Please copy out the rows below, replacing "Blog" with "Journal" wherever it occurs and keeping everything else unchanged. Leave out the pictures.

-- Listed records --
########################################

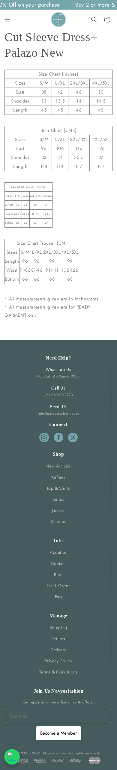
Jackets (58, 510)
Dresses (58, 521)
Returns (58, 639)
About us (58, 552)
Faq (58, 597)
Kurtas (58, 499)
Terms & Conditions (58, 672)
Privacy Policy (58, 661)
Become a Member (58, 733)
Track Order (58, 586)
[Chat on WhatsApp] (12, 757)
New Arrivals (58, 466)
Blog (58, 575)
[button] (7, 19)
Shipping (58, 628)
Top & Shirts (58, 488)
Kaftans (58, 477)
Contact (58, 563)
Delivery (58, 650)
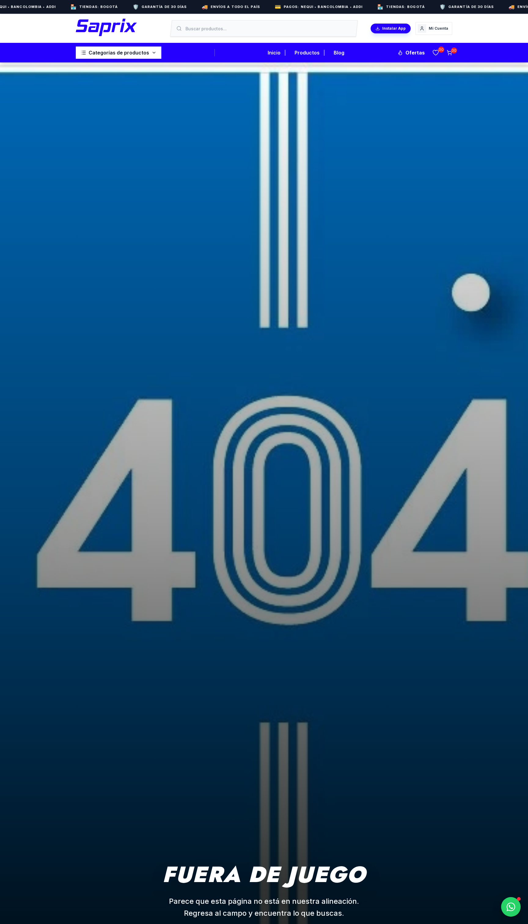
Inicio (274, 53)
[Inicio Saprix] (106, 27)
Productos (307, 53)
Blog (339, 53)
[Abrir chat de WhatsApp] (511, 907)
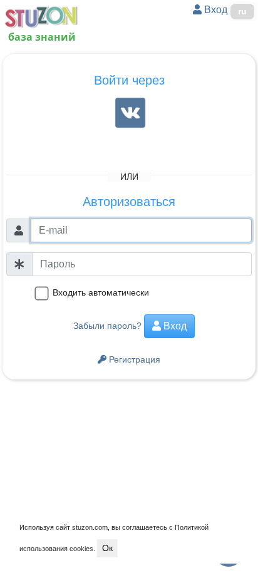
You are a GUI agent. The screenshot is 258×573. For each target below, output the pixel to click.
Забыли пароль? (107, 326)
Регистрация (133, 359)
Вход (214, 9)
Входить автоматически (101, 292)
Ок (107, 548)
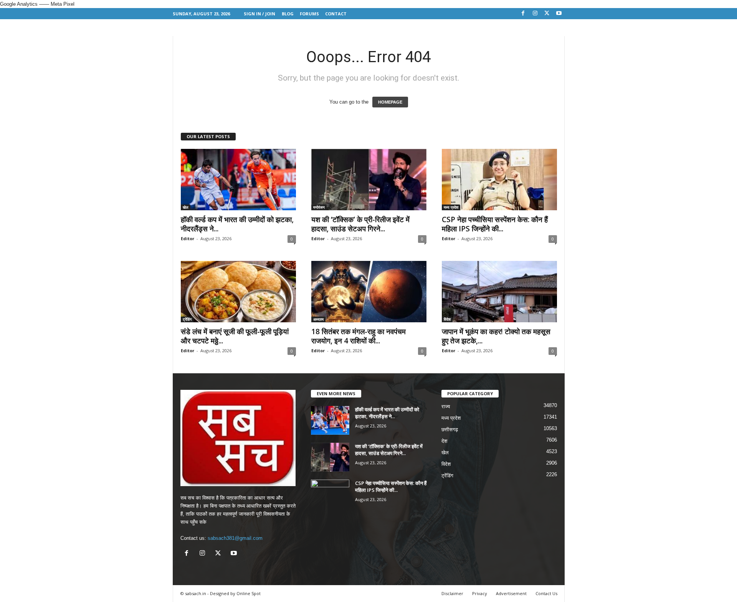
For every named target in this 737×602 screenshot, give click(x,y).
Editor (187, 238)
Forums (309, 13)
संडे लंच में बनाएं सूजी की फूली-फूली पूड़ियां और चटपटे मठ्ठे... (235, 336)
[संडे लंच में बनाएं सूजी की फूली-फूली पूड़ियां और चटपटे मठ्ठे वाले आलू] (238, 291)
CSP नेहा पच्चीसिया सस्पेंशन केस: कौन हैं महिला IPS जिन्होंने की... (495, 224)
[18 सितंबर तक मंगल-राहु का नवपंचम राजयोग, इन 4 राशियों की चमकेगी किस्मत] (368, 291)
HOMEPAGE (390, 102)
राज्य (445, 406)
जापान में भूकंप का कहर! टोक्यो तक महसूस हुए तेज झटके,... (496, 336)
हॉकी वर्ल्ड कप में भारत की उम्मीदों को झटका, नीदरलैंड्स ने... (237, 224)
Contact (336, 13)
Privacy (479, 593)
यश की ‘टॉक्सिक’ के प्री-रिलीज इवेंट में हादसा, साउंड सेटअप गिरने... (360, 224)
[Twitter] (547, 13)
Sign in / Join (259, 13)
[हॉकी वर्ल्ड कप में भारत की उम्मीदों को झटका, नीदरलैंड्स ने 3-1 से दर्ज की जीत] (238, 179)
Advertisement (511, 593)
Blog (288, 13)
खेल (185, 207)
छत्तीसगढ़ (449, 429)
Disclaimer (452, 593)
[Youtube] (558, 13)
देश (444, 441)
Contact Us (546, 593)
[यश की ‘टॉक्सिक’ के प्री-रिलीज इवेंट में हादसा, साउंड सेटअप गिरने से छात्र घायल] (368, 179)
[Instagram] (535, 13)
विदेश (447, 319)
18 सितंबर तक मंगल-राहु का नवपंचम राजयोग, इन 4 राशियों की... (358, 336)
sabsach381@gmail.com (235, 538)
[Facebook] (523, 13)
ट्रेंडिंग (187, 319)
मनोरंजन (319, 207)
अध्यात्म (318, 319)
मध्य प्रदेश (451, 207)
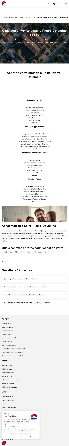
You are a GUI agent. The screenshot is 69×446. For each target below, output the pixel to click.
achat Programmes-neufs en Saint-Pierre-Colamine (34, 141)
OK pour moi (33, 437)
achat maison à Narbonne (34, 194)
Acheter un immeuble (8, 383)
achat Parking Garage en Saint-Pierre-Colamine (34, 146)
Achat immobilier (7, 365)
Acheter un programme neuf (10, 380)
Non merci (8, 437)
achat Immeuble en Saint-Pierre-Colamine (34, 144)
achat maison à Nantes (34, 173)
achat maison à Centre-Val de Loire (34, 191)
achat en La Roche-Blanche (34, 115)
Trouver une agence (7, 331)
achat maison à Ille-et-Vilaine (34, 186)
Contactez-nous (7, 334)
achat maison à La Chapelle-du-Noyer (34, 189)
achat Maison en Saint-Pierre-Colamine (34, 136)
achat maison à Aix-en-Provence (34, 163)
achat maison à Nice (34, 160)
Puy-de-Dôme (46, 17)
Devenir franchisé (7, 341)
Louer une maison (7, 404)
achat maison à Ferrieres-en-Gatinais (34, 199)
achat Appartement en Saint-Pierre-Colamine (34, 134)
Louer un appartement (8, 400)
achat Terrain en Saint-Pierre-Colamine (34, 139)
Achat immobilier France (11, 17)
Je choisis (20, 437)
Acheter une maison (8, 373)
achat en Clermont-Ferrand (34, 108)
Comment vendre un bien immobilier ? (13, 352)
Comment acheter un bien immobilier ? (13, 349)
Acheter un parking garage (10, 387)
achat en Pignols (34, 120)
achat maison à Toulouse (34, 170)
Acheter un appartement (9, 369)
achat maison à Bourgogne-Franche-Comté (34, 196)
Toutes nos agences (7, 439)
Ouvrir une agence (7, 327)
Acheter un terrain (7, 376)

########################################

-- Response to the exercise --
Jackets (58, 510)
Dresses (58, 521)
Returns (58, 639)
About us (58, 552)
Faq (58, 597)
Kurtas (58, 499)
Terms & Conditions (58, 672)
Privacy Policy (58, 661)
Become a Member (58, 733)
Track Order (58, 586)
[Chat on WhatsApp] (12, 757)
New Arrivals (58, 466)
Journal (58, 575)
[button] (7, 19)
Shipping (58, 628)
Top & Shirts (58, 488)
Kaftans (58, 477)
Contact (58, 563)
Delivery (58, 650)
Inicio (274, 53)
[Inicio Saprix] (106, 27)
Productos (307, 53)
Journal (339, 53)
[Abrir chat de WhatsApp] (511, 907)
You are a GUI agent. The screenshot is 258×573. For each target below, output the pixel to click.
Забыли пароль? (107, 326)
Регистрация (133, 359)
Вход (214, 9)
Входить автоматически (101, 292)
Ок (107, 548)
For every named target in this 737×602 screenshot, give click(x,y).
Editor (187, 238)
Forums (309, 13)
संडे लंच में बनाएं सूजी की फूली-फूली पूड़ियां और चटपटे मठ्ठे... (235, 336)
[संडे लंच में बनाएं सूजी की फूली-फूली पूड़ियां और चटपटे मठ्ठे वाले आलू] (238, 291)
CSP नेहा पच्चीसिया सस्पेंशन केस: कौन हैं महिला IPS जिन्होंने की... (495, 224)
[18 सितंबर तक मंगल-राहु का नवपंचम राजयोग, इन 4 राशियों की चमकेगी किस्मत] (368, 291)
HOMEPAGE (390, 102)
राज्य (445, 406)
जापान में भूकंप का कहर! टोक्यो तक महसूस हुए तेज झटके,... (496, 336)
हॉकी वर्ल्ड कप में भारत की उम्मीदों को झटका, नीदरलैंड्स ने... (237, 224)
Contact (336, 13)
Privacy (479, 593)
यश की ‘टॉक्सिक’ के प्री-रिलीज इवेंट में हादसा, साउंड सेटअप गिरने... (360, 224)
[Twitter] (547, 13)
Sign in / Join (259, 13)
[हॉकी वर्ल्ड कप में भारत की उम्मीदों को झटका, नीदरलैंड्स ने 3-1 से दर्ज की जीत] (238, 179)
Advertisement (511, 593)
Journal (288, 13)
खेल (185, 207)
छत्तीसगढ़ (449, 429)
Disclaimer (452, 593)
[Youtube] (558, 13)
देश (444, 441)
Contact Us (546, 593)
[यश की ‘टॉक्सिक’ के प्री-रिलीज इवेंट में हादसा, साउंड सेटअप गिरने से छात्र घायल] (368, 179)
[Instagram] (535, 13)
विदेश (447, 319)
18 सितंबर तक मंगल-राहु का नवपंचम राजयोग, इन 4 राशियों की... (358, 336)
sabsach381@gmail.com (235, 538)
[Facebook] (523, 13)
ट्रेंडिंग (187, 319)
मनोरंजन (319, 207)
अध्यात्म (318, 319)
मध्य प्रदेश (451, 207)
You are a GUI agent. The screenshot is 69×446. For each target below, output the pixel to click.
achat Programmes-neufs en Saint-Pierre-Colamine (34, 141)
OK pour moi (33, 437)
achat maison à Narbonne (34, 194)
Acheter un immeuble (8, 383)
achat Parking Garage en Saint-Pierre-Colamine (34, 146)
Achat immobilier (7, 365)
Acheter un programme neuf (10, 380)
Non merci (8, 437)
achat Immeuble en Saint-Pierre-Colamine (34, 144)
achat maison à Nantes (34, 173)
achat maison à Centre-Val de Loire (34, 191)
achat en La Roche-Blanche (34, 115)
Trouver une agence (7, 331)
achat maison à Ille-et-Vilaine (34, 186)
Contactez-nous (7, 334)
achat maison à La Chapelle-du-Noyer (34, 189)
achat Maison en Saint-Pierre-Colamine (34, 136)
achat maison à Aix-en-Provence (34, 163)
achat maison à Nice (34, 160)
Puy-de-Dôme (46, 17)
Devenir franchisé (7, 341)
Louer une maison (7, 404)
achat maison à Ferrieres-en-Gatinais (34, 199)
achat Appartement en Saint-Pierre-Colamine (34, 134)
Louer un appartement (8, 400)
achat Terrain en Saint-Pierre-Colamine (34, 139)
Achat immobilier France (11, 17)
Je choisis (20, 437)
Acheter une maison (8, 373)
achat en Clermont-Ferrand (34, 108)
Comment vendre un bien immobilier ? (13, 352)
Comment acheter un bien immobilier ? (13, 349)
Acheter un parking garage (10, 387)
achat en Pignols (34, 120)
achat maison à Toulouse (34, 170)
Acheter un appartement (9, 369)
achat maison à Bourgogne-Franche-Comté (34, 196)
Toutes nos agences (7, 439)
Ouvrir une agence (7, 327)
Acheter un terrain (7, 376)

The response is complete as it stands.